Anuja Chauhan takes a stab at the murder mystery genre and skewers elitism in the process

This story was originally published in India Today.

It’s hard to say whether the characters in Anuja Chauhan’s five previous novels were as loathsome as the ones in her newest, Club You to Death, or whether elite Indian society has simply become so cringeworthy that it is almost unbearable to look at its reflection in Chauhan’s first murder mystery. Certainly it is simpler to overlook the prejudices and follies of the privileged of another era, for example 1980s Delhi, in Chauhan’s 2015 novel, The House that BJ Built.

Chauhan’s protagonists are never morally uncomplicated: her heroines are often feisty and her heroes cocky, but to even refer glancingly (as some promotional material does), to this novel as a “romance” is wide of the mark.
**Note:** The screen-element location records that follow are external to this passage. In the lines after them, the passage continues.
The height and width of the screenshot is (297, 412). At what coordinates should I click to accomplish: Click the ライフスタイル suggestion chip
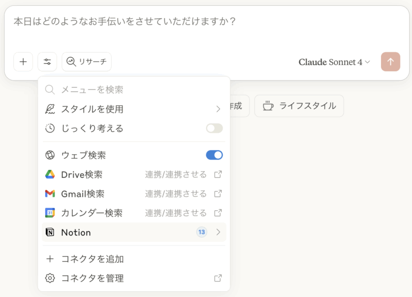tap(299, 106)
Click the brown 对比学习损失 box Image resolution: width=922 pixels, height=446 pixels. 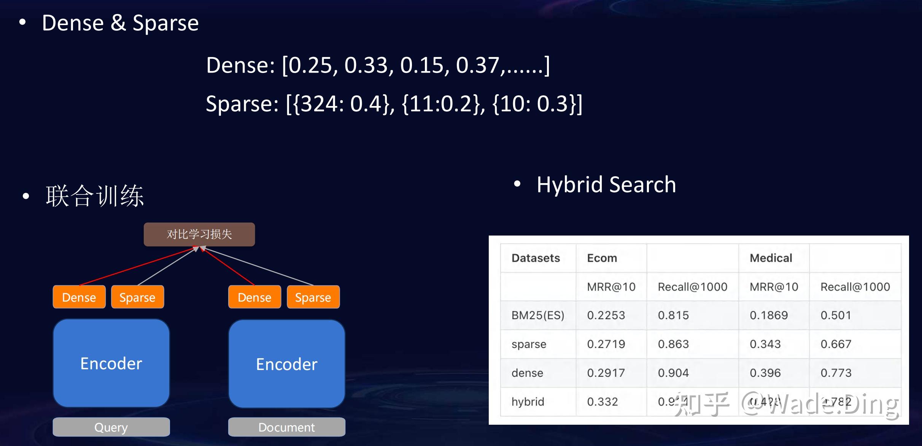[199, 234]
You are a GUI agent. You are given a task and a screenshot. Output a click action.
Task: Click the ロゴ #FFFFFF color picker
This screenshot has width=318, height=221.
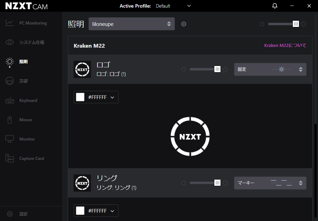[x=96, y=97]
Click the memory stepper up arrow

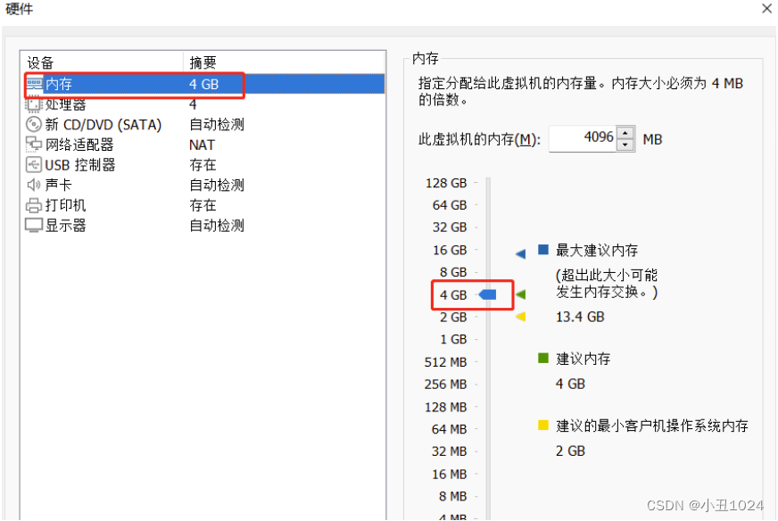pyautogui.click(x=624, y=133)
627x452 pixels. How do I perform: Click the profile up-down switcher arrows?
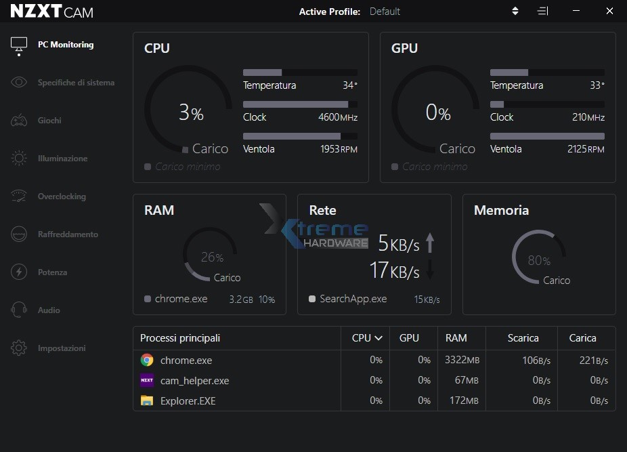(x=515, y=12)
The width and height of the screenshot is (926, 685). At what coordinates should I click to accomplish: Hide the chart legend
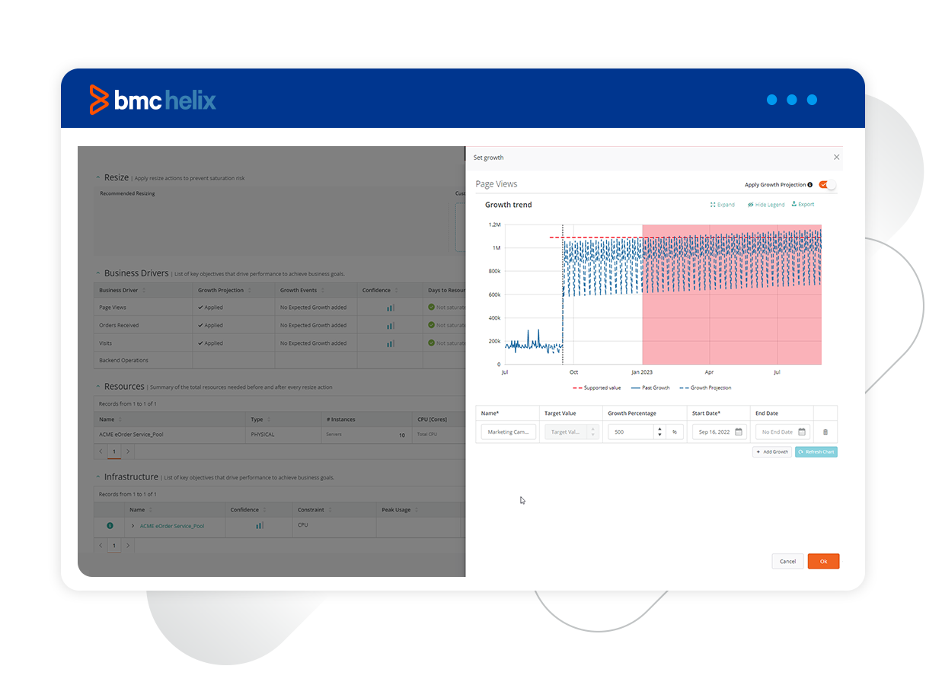(x=766, y=205)

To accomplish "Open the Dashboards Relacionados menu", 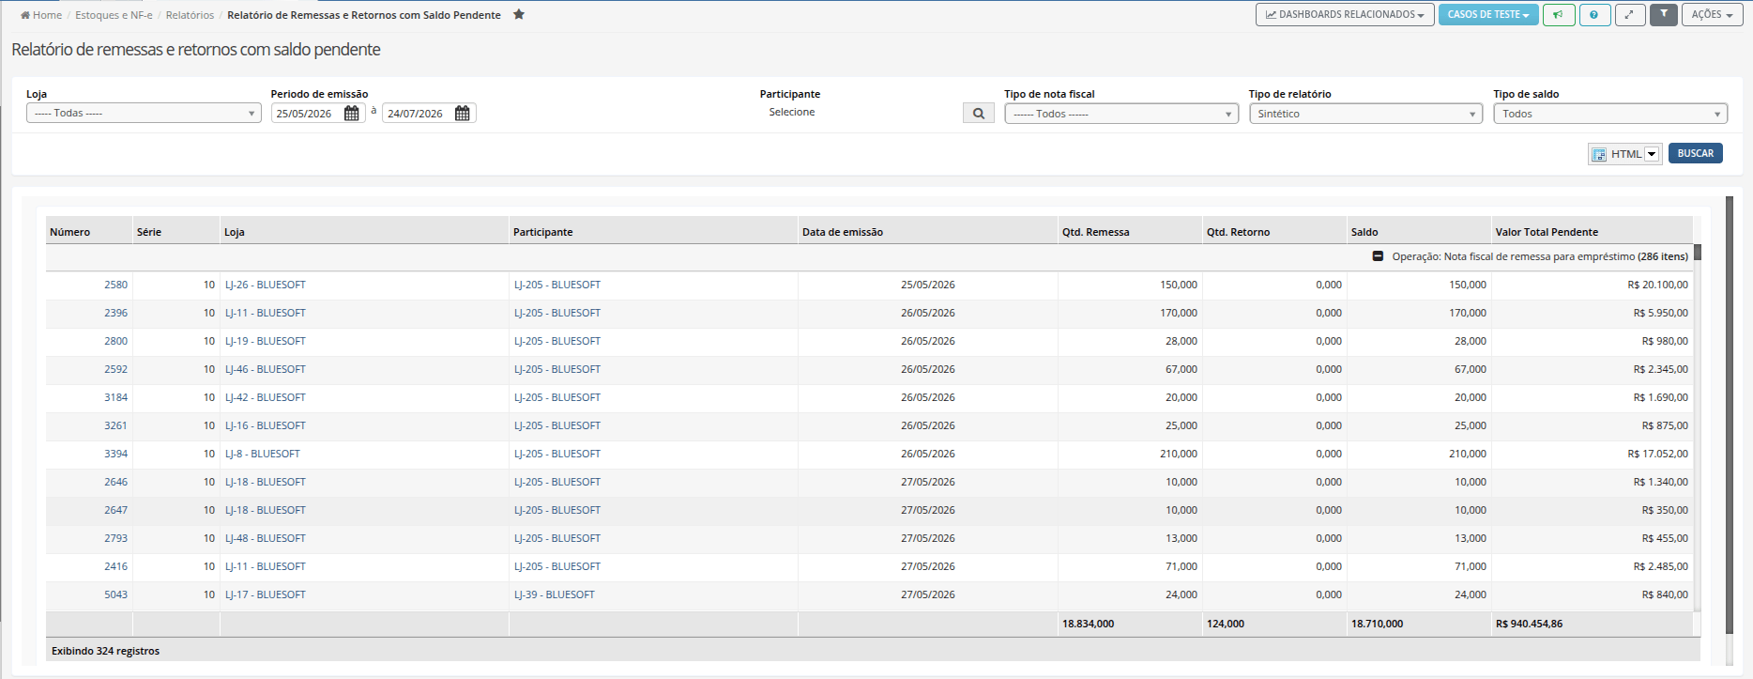I will [x=1345, y=15].
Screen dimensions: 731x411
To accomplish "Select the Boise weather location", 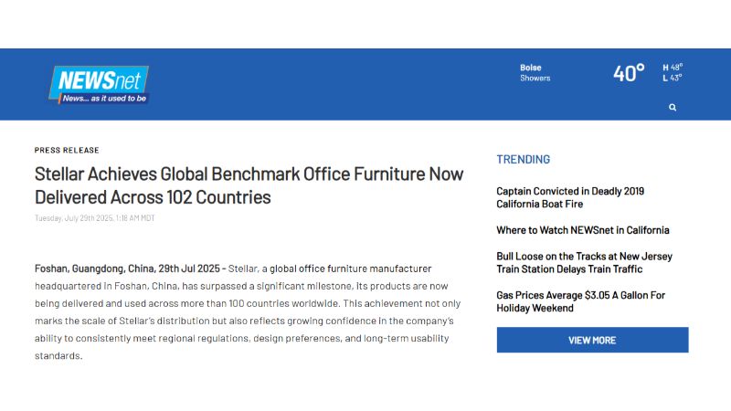I will point(531,68).

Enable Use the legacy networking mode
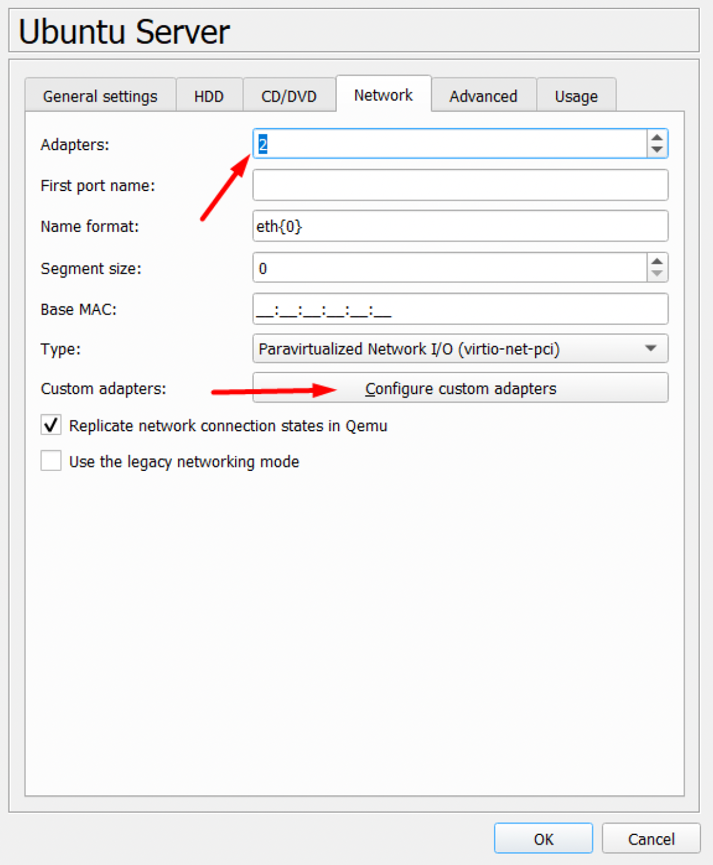click(x=51, y=461)
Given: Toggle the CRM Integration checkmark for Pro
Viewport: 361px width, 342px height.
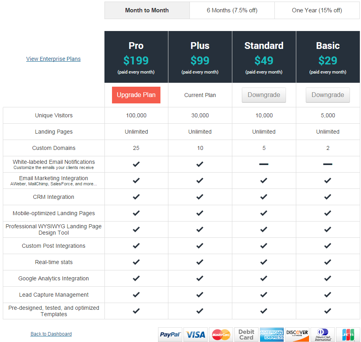Looking at the screenshot, I should tap(136, 196).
The only sympathetic character is kindly “Papa Bear” ACP Bhavani, an unlikely upstanding Delhi cop. The suspects, members and staff of the “Delhi Turf Club” (a stand-in for the Delhi Gymkhana Club), are a selfish, limited lot. Even young hotshot human rights lawyer Kashi Dogra, a man most conflicted about his place in this social circle, is, to some extent, trapped within it. The novel opens with his parents’ lament that Kashi isn’t taking up his coveted permanent membership at the DTC, but there’s a sense throughout the book that he might yet succumb, not only to the allure of the old club, but also his ex-girlfriend, club princess Bambi Todi. Romance in this novel looks like a horror-show parody, love reflected in a funhouse mirror. It almost seems like in this world there can be no other kind.

The novel is satirical, but humorous rather than scathing. Chauhan’s deftly worked caricatures are almost affectionately drawn, as she lightly lays bare the contradictions and complexities of Delhi high society. The stereotypes are familiar (see Ravi Shankar Etteth’s Killing Time in Delhi for a similar cast) but distinctly memorable. At times the rendering into English of different registers of Hindi or Hinglish can be slightly jarring, though not inaccurate.

Chauhan’s wit and way with words are as solid as ever, with plenty of laugh-out-loud zingers. The pace and plotting are also skillfully engineered with plot twists and slow reveals. These keep the novel engaging, even though it remains difficult to invest in the redemption of any of the characters or their relationships. Chauhan writes about India’s exclusive club culture from a place of love, maybe even nostalgia, yet as a new national order threatens the security of a centuries-old way of life, she makes no attempt to defend its elitist legacy either.